*** Opening Data section ***

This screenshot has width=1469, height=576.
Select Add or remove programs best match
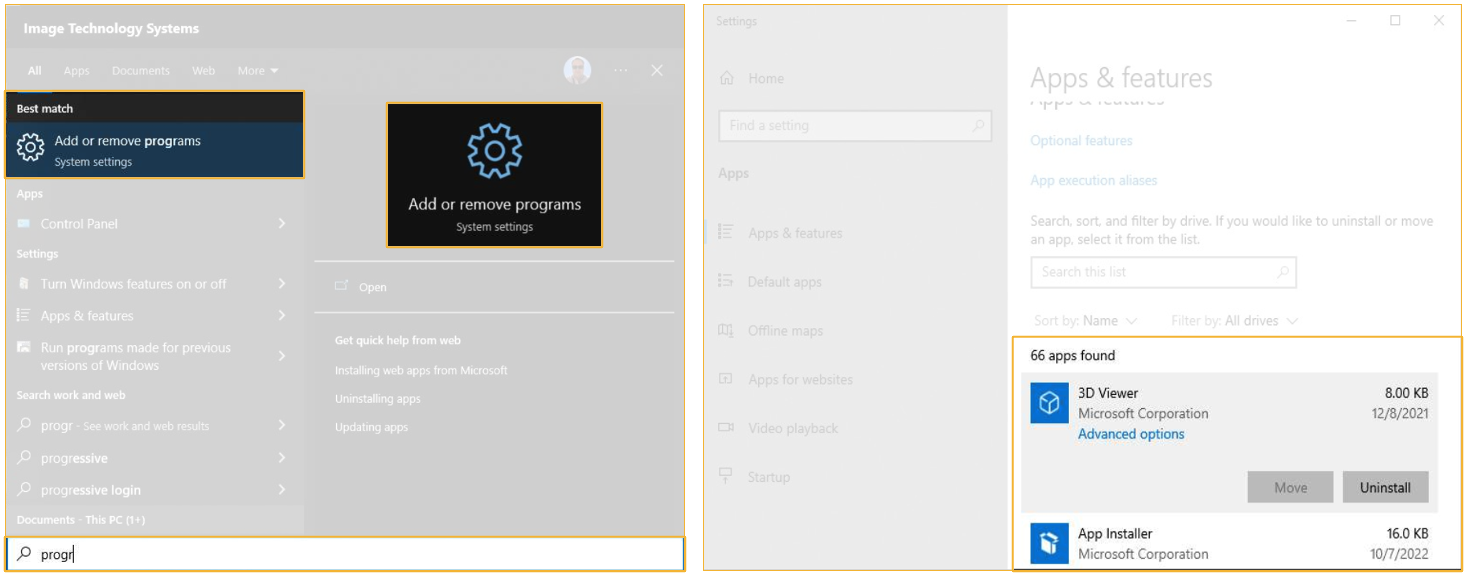155,150
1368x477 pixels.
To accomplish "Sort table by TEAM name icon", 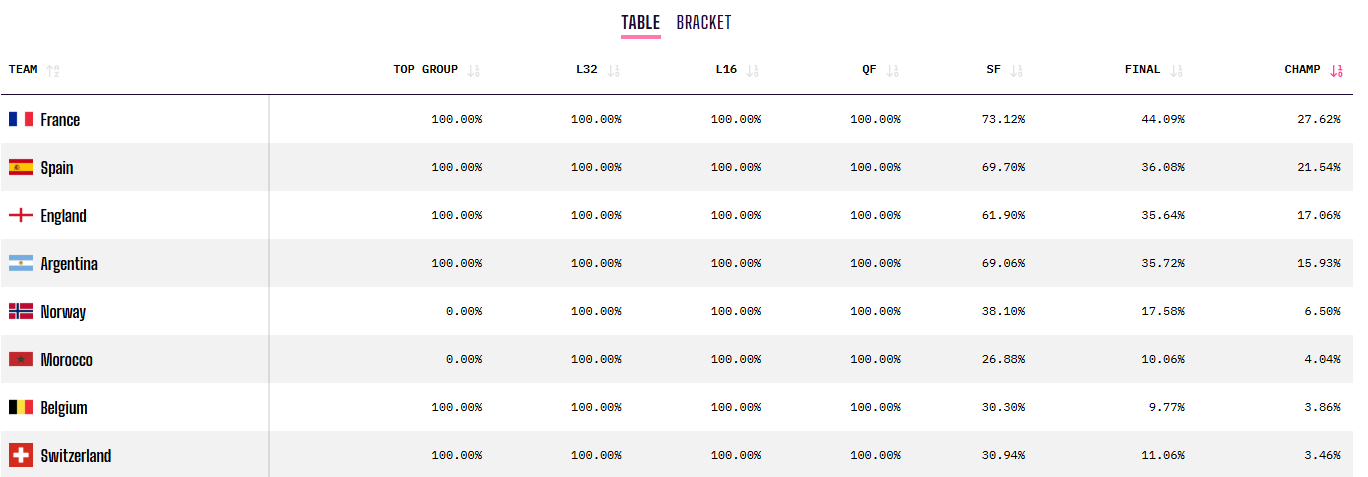I will [53, 70].
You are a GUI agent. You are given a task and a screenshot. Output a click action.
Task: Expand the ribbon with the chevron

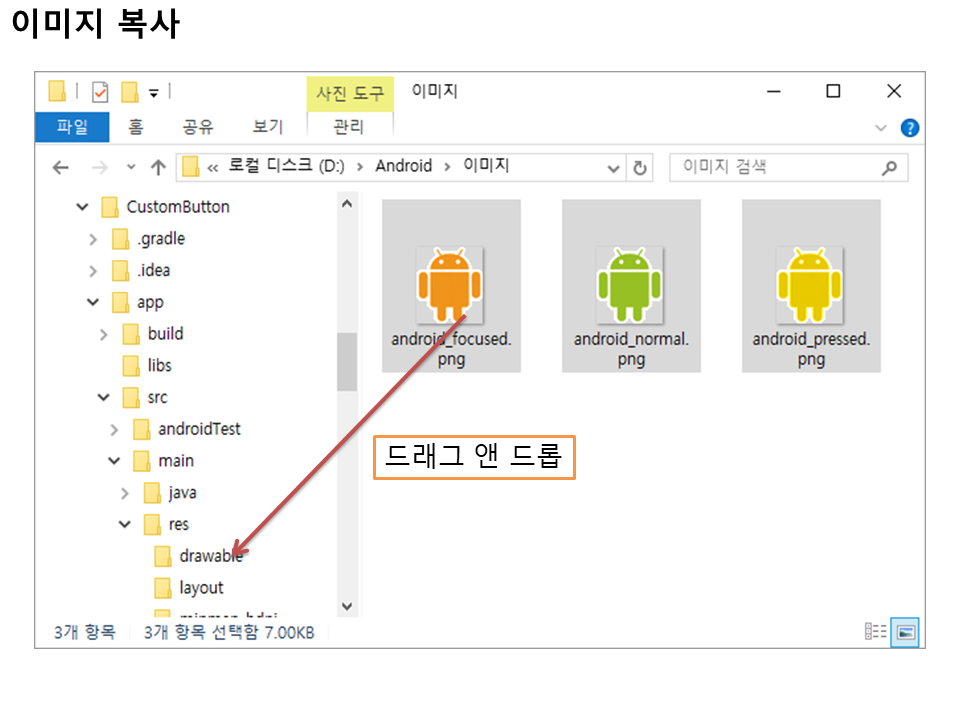[881, 128]
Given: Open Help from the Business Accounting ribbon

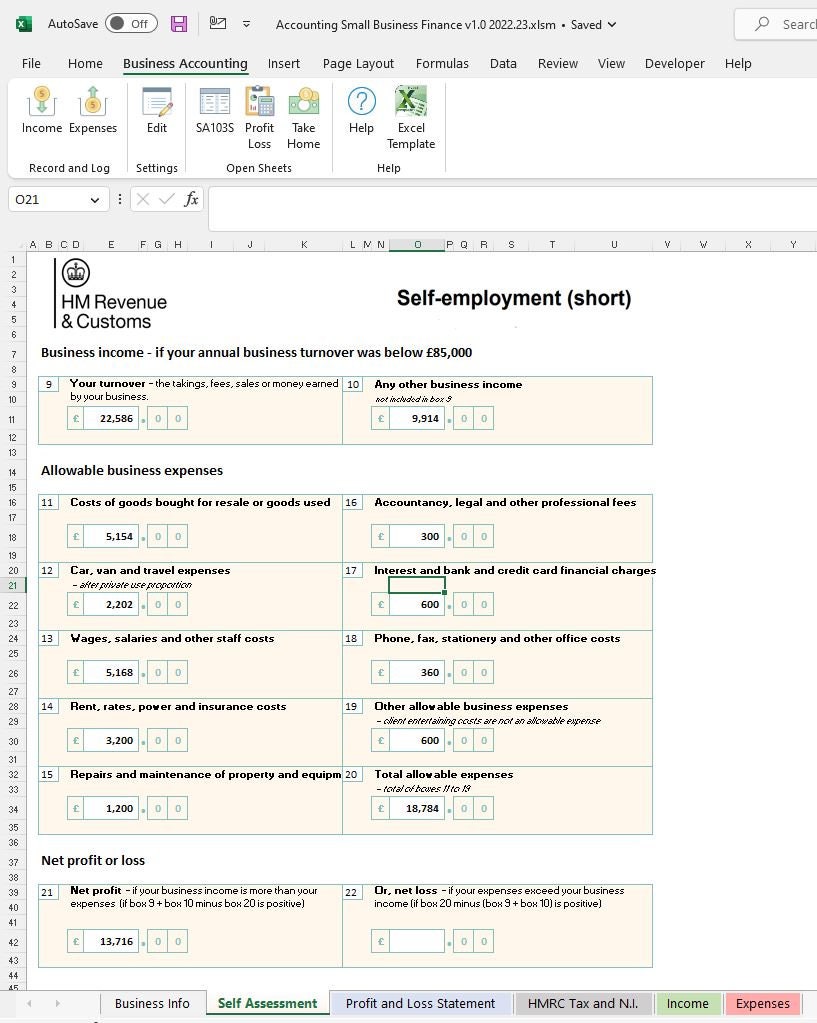Looking at the screenshot, I should (x=360, y=113).
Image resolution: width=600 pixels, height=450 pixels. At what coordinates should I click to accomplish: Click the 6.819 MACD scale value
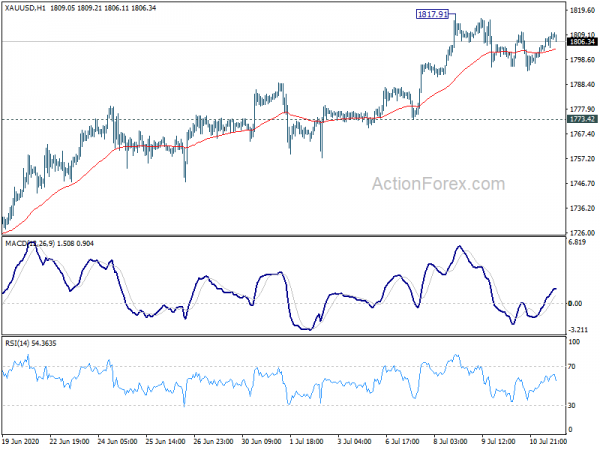(x=578, y=244)
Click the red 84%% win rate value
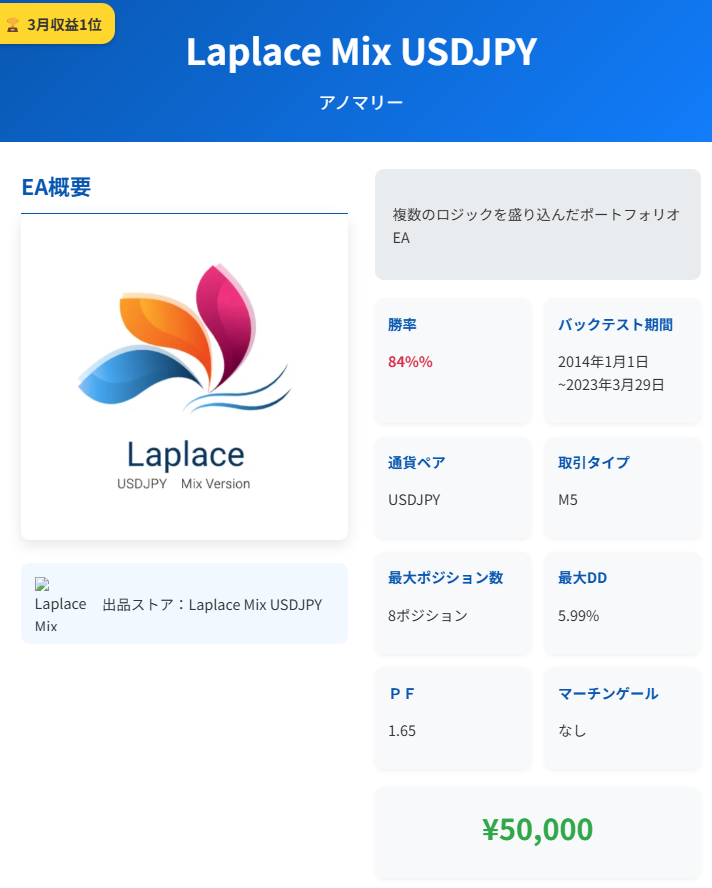This screenshot has height=888, width=712. coord(410,361)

*** Closing Data section ***

▶ Activity
Retype the line containing "Image resolution: width=600" and all lines after it to the end of the material, exactly as written, leaving out any pictures.

▶ Result of the exercise
Image resolution: width=600 pixels, height=450 pixels. At what coordinates should I click to accomplish: Click the 6.819 MACD scale value
(x=578, y=244)
Click the red 84%% win rate value
This screenshot has height=888, width=712. coord(410,361)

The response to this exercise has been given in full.